Stated task -> Show each line in the data below that contains the string "label".

Dataset excerpt:
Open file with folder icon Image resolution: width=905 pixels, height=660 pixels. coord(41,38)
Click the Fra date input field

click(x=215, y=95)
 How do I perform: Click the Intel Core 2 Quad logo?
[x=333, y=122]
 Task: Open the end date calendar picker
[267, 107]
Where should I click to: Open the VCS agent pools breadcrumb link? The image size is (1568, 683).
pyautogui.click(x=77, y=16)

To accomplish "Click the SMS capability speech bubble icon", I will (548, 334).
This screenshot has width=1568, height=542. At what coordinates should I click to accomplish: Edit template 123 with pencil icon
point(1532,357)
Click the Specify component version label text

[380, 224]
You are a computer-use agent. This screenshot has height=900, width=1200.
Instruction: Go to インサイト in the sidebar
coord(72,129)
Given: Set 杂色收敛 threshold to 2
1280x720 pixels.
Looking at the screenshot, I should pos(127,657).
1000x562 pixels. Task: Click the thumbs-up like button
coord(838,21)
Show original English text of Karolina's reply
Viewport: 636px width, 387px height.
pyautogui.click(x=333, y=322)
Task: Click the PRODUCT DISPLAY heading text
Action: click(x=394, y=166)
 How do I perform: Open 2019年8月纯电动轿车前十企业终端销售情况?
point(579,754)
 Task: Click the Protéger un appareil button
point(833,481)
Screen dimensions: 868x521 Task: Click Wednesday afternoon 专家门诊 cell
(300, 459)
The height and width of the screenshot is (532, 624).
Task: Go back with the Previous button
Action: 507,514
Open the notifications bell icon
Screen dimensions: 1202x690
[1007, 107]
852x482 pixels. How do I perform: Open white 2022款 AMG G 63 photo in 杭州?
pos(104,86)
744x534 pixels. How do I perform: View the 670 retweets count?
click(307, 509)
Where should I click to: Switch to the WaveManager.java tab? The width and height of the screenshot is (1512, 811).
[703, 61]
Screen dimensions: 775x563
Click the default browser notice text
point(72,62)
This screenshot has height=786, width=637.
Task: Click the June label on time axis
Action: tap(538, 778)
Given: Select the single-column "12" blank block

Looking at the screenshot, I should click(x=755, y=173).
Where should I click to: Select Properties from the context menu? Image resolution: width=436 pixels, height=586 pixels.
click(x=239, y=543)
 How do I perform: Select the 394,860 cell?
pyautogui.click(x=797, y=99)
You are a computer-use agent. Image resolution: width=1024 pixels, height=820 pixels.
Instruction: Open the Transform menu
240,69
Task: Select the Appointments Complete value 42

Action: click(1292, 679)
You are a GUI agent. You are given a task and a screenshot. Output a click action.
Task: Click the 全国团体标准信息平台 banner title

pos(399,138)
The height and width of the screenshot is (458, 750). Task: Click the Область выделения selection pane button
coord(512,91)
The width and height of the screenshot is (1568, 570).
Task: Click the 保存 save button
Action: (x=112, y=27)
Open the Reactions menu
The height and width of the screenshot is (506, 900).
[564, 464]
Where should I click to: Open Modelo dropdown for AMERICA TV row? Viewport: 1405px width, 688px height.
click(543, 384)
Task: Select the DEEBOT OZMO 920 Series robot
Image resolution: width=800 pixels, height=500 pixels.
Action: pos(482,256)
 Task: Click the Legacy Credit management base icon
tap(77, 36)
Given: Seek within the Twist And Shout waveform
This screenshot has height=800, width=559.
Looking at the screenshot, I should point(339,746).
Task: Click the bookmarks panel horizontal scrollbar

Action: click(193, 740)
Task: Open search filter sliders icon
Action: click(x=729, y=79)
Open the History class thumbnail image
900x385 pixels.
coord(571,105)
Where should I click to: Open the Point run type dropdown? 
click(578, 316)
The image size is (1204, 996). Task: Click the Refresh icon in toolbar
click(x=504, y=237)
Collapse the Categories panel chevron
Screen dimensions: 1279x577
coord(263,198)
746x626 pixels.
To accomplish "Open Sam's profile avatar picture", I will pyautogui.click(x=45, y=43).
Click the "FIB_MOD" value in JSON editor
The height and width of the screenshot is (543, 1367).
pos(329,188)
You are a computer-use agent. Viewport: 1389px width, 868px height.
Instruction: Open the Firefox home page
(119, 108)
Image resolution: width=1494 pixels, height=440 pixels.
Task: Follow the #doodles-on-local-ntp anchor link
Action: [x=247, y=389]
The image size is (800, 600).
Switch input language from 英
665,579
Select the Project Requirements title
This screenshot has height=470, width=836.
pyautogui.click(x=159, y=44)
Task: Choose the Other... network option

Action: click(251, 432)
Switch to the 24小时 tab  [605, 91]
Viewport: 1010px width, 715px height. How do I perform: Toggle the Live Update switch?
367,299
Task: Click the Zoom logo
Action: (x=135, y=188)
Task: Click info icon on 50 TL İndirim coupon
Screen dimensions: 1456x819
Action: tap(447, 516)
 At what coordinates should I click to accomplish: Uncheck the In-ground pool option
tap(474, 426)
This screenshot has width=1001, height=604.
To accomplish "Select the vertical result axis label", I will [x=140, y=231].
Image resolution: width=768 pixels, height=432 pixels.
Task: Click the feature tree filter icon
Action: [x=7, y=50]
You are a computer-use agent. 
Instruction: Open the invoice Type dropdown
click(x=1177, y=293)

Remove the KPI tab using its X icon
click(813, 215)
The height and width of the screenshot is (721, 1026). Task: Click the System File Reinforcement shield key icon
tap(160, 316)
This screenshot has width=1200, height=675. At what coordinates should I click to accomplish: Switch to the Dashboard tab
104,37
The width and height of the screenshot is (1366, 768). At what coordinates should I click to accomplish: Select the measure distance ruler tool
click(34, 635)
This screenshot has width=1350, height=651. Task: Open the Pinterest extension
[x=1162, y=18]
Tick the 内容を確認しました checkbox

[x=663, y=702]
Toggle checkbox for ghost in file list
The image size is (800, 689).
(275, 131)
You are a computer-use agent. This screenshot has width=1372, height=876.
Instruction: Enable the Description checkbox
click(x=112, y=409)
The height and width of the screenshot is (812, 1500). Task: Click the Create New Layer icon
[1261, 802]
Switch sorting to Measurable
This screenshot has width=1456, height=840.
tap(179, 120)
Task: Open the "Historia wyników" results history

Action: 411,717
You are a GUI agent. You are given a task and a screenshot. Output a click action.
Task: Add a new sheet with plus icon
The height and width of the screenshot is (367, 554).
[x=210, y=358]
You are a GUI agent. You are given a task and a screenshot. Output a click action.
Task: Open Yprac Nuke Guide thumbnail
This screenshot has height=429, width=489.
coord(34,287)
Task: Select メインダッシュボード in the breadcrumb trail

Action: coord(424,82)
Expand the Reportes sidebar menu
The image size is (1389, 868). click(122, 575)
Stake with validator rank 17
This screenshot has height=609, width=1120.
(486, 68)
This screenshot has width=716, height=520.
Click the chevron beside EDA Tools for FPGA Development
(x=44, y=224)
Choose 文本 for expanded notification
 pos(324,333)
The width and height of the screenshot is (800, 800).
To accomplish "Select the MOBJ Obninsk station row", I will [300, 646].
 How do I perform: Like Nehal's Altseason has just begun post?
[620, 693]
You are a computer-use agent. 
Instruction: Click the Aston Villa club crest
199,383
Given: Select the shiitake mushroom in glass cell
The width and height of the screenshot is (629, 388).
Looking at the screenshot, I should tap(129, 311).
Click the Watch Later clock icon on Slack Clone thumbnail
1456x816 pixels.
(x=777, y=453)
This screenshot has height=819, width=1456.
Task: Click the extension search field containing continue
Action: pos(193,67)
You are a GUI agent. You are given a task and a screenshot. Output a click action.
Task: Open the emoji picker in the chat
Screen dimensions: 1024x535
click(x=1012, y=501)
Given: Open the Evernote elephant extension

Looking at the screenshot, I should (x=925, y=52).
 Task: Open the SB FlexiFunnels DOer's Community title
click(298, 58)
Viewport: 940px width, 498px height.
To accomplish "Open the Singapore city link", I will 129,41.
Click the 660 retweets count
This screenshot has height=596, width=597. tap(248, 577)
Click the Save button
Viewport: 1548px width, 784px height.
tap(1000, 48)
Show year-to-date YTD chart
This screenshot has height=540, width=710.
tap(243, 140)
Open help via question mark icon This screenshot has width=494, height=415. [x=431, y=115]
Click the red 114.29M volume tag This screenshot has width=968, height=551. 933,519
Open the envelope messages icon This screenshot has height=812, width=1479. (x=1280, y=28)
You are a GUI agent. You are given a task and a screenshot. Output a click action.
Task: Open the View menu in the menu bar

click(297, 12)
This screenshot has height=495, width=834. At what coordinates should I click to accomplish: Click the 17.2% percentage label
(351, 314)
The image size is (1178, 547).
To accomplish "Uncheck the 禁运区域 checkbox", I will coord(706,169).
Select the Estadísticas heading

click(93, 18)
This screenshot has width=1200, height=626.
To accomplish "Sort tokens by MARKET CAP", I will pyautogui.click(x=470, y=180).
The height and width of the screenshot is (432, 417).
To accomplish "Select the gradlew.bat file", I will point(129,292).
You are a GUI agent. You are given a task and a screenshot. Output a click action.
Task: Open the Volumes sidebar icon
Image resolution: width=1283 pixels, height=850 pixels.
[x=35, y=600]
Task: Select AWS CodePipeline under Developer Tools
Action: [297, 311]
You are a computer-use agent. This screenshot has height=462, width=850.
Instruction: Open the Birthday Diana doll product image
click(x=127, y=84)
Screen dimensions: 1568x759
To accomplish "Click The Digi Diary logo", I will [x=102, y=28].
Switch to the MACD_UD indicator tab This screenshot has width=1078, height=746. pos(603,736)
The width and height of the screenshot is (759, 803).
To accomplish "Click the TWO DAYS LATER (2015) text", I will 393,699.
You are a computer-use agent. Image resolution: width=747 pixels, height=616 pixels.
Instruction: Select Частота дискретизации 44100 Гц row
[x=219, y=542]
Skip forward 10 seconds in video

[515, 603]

Output of the task ->
Click the Specify component version label text
Task: Click the June label on time axis
To accomplish "Select the vertical result axis label", I will [x=140, y=231].
This screenshot has height=495, width=834. At what coordinates should I click to accomplish: Click the 17.2% percentage label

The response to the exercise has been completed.